## What the task asks
Retype the entries below without any changes, starting at the line that contains "Locate an element on the screen. This" and stopping after the line that contains "pyautogui.click(x=744, y=101)", with both of those lines included.

## Records for this exercise
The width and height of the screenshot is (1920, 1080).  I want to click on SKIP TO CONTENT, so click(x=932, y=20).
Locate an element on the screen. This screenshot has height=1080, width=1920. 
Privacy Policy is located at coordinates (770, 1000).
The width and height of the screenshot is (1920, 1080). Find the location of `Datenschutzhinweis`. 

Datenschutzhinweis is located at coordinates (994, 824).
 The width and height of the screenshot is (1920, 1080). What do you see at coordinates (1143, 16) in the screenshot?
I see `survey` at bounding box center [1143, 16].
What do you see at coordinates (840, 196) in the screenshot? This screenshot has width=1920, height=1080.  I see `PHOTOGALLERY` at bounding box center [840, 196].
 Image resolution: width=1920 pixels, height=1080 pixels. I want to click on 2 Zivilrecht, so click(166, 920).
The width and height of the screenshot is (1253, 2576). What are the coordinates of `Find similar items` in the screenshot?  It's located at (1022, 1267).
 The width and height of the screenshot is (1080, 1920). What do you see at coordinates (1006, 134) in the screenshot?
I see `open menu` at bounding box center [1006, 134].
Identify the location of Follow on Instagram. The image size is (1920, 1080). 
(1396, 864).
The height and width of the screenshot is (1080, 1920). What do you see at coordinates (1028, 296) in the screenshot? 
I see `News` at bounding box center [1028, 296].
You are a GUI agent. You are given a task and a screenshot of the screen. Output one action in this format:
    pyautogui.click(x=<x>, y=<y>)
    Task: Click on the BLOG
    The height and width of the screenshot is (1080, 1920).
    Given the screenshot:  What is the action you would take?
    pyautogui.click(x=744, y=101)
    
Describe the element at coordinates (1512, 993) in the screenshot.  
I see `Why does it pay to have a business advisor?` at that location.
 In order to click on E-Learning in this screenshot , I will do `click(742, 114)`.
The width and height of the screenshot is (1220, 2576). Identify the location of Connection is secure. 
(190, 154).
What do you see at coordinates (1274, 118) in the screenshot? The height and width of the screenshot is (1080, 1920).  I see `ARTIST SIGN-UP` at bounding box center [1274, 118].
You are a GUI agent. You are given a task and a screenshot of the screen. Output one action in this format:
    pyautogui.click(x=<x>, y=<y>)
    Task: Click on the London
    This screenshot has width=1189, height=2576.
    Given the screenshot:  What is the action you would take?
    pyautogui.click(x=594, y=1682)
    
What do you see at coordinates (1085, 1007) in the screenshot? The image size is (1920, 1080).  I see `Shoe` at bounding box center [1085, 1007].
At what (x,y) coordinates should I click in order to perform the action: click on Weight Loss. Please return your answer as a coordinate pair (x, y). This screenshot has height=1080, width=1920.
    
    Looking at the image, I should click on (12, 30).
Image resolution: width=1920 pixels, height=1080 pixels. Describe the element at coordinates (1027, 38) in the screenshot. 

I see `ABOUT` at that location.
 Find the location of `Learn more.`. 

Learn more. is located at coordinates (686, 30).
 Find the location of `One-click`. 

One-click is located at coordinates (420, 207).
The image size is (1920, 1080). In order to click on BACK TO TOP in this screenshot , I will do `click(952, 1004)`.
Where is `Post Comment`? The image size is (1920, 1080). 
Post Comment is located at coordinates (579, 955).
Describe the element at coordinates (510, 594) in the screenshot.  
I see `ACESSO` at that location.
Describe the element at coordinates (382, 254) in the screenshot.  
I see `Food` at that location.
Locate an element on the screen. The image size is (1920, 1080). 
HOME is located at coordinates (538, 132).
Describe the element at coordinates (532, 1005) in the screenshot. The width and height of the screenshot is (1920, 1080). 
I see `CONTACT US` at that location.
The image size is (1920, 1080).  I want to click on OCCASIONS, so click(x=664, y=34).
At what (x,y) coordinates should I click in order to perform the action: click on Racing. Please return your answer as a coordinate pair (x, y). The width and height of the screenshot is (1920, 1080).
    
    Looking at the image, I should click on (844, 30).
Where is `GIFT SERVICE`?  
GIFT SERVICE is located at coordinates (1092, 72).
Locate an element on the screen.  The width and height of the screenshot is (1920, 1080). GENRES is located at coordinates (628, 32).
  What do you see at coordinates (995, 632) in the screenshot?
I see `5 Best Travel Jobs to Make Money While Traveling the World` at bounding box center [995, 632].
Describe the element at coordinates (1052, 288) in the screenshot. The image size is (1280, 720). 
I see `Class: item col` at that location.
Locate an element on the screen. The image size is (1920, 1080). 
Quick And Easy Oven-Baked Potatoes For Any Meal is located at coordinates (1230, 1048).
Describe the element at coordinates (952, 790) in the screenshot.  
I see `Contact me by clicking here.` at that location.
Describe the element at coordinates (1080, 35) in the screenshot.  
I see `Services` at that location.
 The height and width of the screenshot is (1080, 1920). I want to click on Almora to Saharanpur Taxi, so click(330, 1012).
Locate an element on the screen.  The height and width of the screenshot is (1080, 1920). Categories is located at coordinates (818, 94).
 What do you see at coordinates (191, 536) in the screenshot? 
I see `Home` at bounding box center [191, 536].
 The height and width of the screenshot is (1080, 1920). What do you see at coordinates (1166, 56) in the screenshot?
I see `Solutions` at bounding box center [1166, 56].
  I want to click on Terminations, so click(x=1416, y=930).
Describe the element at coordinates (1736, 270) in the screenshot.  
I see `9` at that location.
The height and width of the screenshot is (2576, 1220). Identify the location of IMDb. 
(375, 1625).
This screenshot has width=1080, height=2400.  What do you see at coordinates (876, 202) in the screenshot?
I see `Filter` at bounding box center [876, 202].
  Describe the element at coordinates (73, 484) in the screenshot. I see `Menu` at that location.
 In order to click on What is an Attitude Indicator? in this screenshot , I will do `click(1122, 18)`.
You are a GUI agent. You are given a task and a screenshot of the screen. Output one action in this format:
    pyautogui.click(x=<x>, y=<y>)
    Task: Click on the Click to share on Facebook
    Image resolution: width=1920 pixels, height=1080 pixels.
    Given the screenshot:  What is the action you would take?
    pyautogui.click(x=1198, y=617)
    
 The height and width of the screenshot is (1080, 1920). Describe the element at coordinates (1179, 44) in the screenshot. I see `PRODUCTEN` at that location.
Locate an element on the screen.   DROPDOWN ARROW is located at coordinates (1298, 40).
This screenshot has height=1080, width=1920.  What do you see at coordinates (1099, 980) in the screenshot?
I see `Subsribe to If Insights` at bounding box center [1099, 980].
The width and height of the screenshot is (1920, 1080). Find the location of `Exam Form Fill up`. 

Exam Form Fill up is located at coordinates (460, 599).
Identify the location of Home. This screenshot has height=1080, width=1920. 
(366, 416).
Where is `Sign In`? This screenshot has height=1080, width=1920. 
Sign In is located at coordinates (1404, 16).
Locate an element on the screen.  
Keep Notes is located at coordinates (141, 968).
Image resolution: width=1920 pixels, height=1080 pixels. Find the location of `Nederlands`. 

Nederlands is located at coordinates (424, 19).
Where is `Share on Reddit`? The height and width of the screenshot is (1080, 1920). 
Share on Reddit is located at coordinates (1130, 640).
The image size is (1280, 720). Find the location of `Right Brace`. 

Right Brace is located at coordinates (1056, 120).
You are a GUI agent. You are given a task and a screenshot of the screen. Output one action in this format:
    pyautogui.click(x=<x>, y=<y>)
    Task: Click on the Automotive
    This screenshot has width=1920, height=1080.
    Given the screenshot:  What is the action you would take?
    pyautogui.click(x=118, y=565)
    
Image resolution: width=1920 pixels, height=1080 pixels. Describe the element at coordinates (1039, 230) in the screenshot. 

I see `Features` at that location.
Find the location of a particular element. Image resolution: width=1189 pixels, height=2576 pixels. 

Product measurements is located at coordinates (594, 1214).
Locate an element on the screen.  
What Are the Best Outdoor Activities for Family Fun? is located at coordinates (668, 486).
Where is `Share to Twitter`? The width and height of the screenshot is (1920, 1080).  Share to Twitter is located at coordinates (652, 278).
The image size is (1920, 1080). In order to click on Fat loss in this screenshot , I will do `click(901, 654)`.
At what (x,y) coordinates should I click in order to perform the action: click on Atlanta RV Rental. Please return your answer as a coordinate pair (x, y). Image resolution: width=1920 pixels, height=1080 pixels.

## Final result
Locate an element on the screen. This screenshot has height=1080, width=1920. 
Privacy Policy is located at coordinates (770, 1000).
The width and height of the screenshot is (1920, 1080). Find the location of `Datenschutzhinweis`. 

Datenschutzhinweis is located at coordinates (994, 824).
 The width and height of the screenshot is (1920, 1080). What do you see at coordinates (1143, 16) in the screenshot?
I see `survey` at bounding box center [1143, 16].
What do you see at coordinates (840, 196) in the screenshot? This screenshot has width=1920, height=1080.  I see `PHOTOGALLERY` at bounding box center [840, 196].
 Image resolution: width=1920 pixels, height=1080 pixels. I want to click on 2 Zivilrecht, so click(166, 920).
The width and height of the screenshot is (1253, 2576). What are the coordinates of `Find similar items` in the screenshot?  It's located at (1022, 1267).
 The width and height of the screenshot is (1080, 1920). What do you see at coordinates (1006, 134) in the screenshot?
I see `open menu` at bounding box center [1006, 134].
Identify the location of Follow on Instagram. The image size is (1920, 1080). 
(1396, 864).
The height and width of the screenshot is (1080, 1920). What do you see at coordinates (1028, 296) in the screenshot? 
I see `News` at bounding box center [1028, 296].
You are a GUI agent. You are given a task and a screenshot of the screen. Output one action in this format:
    pyautogui.click(x=<x>, y=<y>)
    Task: Click on the BLOG
    The height and width of the screenshot is (1080, 1920).
    Given the screenshot:  What is the action you would take?
    pyautogui.click(x=744, y=101)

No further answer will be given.